Exercise instructions:
Could you write out the lines below exactly, beginning with the first and finishing with the one that contains "जुलाई (14, 959)"?

*** Available records ***

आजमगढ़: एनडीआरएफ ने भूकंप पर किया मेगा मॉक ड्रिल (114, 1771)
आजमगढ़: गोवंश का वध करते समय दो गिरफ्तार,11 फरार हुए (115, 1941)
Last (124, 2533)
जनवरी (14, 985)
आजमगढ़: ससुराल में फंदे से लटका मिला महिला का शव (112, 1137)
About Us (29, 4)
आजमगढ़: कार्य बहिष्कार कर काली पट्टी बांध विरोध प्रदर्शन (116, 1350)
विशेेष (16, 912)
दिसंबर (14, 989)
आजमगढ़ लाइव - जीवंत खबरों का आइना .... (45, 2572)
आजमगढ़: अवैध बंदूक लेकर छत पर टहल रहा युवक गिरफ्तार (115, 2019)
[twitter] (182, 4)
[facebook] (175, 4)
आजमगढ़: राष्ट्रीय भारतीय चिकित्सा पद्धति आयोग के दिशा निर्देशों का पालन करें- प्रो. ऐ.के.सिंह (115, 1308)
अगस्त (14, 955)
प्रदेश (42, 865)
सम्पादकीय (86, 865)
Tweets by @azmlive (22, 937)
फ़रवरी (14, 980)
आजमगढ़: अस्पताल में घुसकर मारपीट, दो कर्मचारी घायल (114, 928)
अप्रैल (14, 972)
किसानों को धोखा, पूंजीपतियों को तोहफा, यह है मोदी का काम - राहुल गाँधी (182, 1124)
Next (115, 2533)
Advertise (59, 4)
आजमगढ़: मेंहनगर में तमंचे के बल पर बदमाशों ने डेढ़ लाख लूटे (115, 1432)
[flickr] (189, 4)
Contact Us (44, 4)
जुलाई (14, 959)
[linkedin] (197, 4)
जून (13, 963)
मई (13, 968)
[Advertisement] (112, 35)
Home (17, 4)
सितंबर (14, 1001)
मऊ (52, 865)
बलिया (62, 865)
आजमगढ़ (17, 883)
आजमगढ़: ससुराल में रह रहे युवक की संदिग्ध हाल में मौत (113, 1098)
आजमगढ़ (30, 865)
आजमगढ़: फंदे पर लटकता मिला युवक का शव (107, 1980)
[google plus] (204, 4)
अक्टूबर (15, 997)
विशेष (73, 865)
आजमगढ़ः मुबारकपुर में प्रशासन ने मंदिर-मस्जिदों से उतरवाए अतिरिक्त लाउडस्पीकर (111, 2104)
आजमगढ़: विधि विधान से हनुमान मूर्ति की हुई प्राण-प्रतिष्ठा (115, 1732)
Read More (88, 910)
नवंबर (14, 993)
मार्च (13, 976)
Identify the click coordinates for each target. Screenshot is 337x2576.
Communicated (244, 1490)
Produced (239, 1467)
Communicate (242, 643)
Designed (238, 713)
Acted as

*** End of Available records ***

Answer to this exercise:
आजमगढ़: एनडीआरएफ ने भूकंप पर किया मेगा मॉक ड्रिल (114, 1771)
आजमगढ़: गोवंश का वध करते समय दो गिरफ्तार,11 फरार हुए (115, 1941)
Last (124, 2533)
जनवरी (14, 985)
आजमगढ़: ससुराल में फंदे से लटका मिला महिला का शव (112, 1137)
About Us (29, 4)
आजमगढ़: कार्य बहिष्कार कर काली पट्टी बांध विरोध प्रदर्शन (116, 1350)
विशेेष (16, 912)
दिसंबर (14, 989)
आजमगढ़ लाइव - जीवंत खबरों का आइना .... (45, 2572)
आजमगढ़: अवैध बंदूक लेकर छत पर टहल रहा युवक गिरफ्तार (115, 2019)
[twitter] (182, 4)
[facebook] (175, 4)
आजमगढ़: राष्ट्रीय भारतीय चिकित्सा पद्धति आयोग के दिशा निर्देशों का पालन करें- प्रो. ऐ.के.सिंह (115, 1308)
अगस्त (14, 955)
प्रदेश (42, 865)
सम्पादकीय (86, 865)
Tweets by @azmlive (22, 937)
फ़रवरी (14, 980)
आजमगढ़: अस्पताल में घुसकर मारपीट, दो कर्मचारी घायल (114, 928)
अप्रैल (14, 972)
किसानों को धोखा, पूंजीपतियों को तोहफा, यह है मोदी का काम - राहुल गाँधी (182, 1124)
Next (115, 2533)
Advertise (59, 4)
आजमगढ़: मेंहनगर में तमंचे के बल पर बदमाशों ने डेढ़ लाख लूटे (115, 1432)
[flickr] (189, 4)
Contact Us (44, 4)
जुलाई (14, 959)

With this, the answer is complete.